- _Given records_:
══════════

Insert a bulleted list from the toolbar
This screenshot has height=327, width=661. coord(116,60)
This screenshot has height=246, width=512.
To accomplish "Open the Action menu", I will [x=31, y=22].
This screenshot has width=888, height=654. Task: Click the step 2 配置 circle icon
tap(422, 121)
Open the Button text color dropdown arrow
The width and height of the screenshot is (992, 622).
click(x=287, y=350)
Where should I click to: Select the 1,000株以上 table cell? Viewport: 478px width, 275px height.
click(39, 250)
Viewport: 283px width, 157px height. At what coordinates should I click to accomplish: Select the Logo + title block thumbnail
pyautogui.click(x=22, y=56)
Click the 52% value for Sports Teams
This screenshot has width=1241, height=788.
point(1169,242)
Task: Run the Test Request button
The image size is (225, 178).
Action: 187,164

══════════

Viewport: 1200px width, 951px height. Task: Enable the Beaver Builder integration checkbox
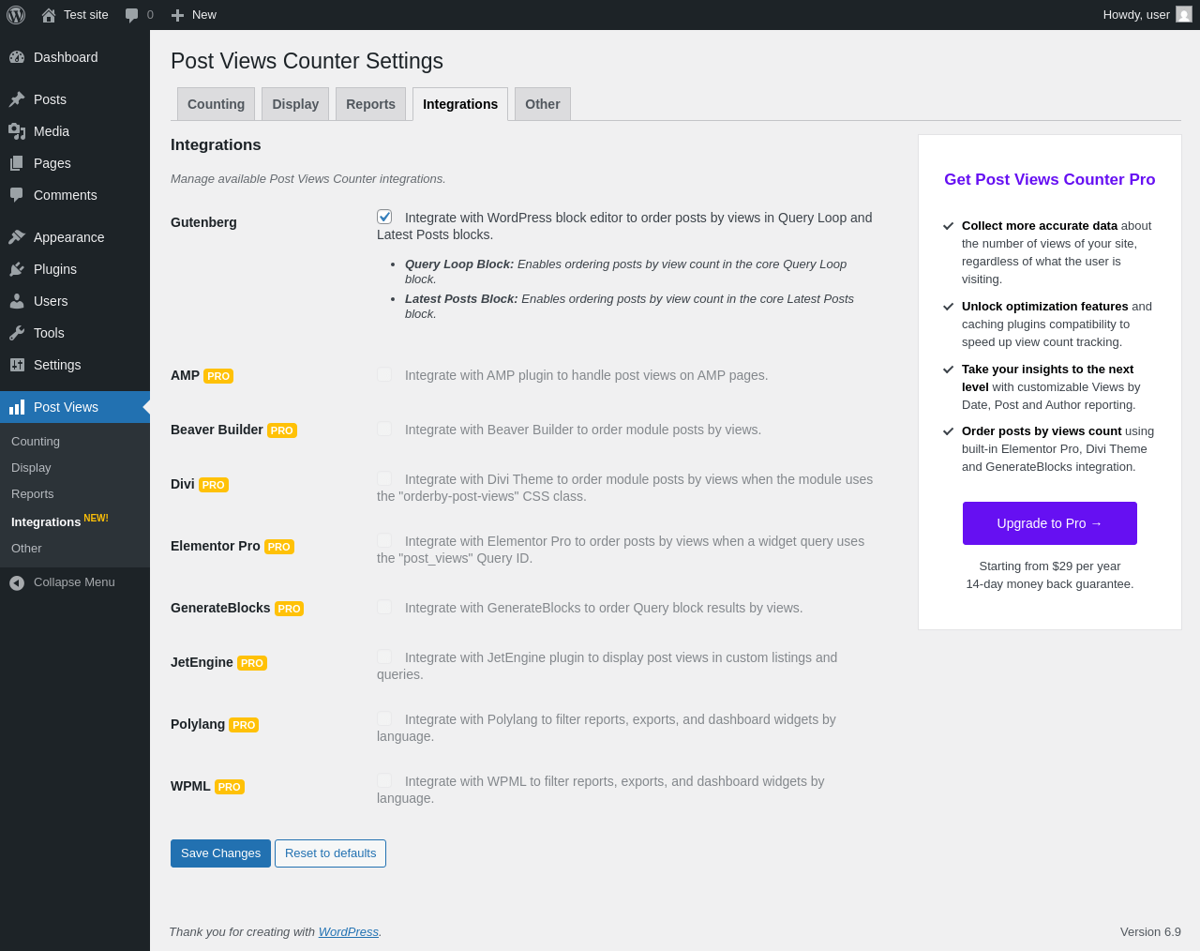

══════════

- _Problem statement_: Where does the string "Open" appear in the records above? Show every line that holds it.

- _Result_:
To accomplish "Open the Action menu", I will [x=31, y=22].
Open the Button text color dropdown arrow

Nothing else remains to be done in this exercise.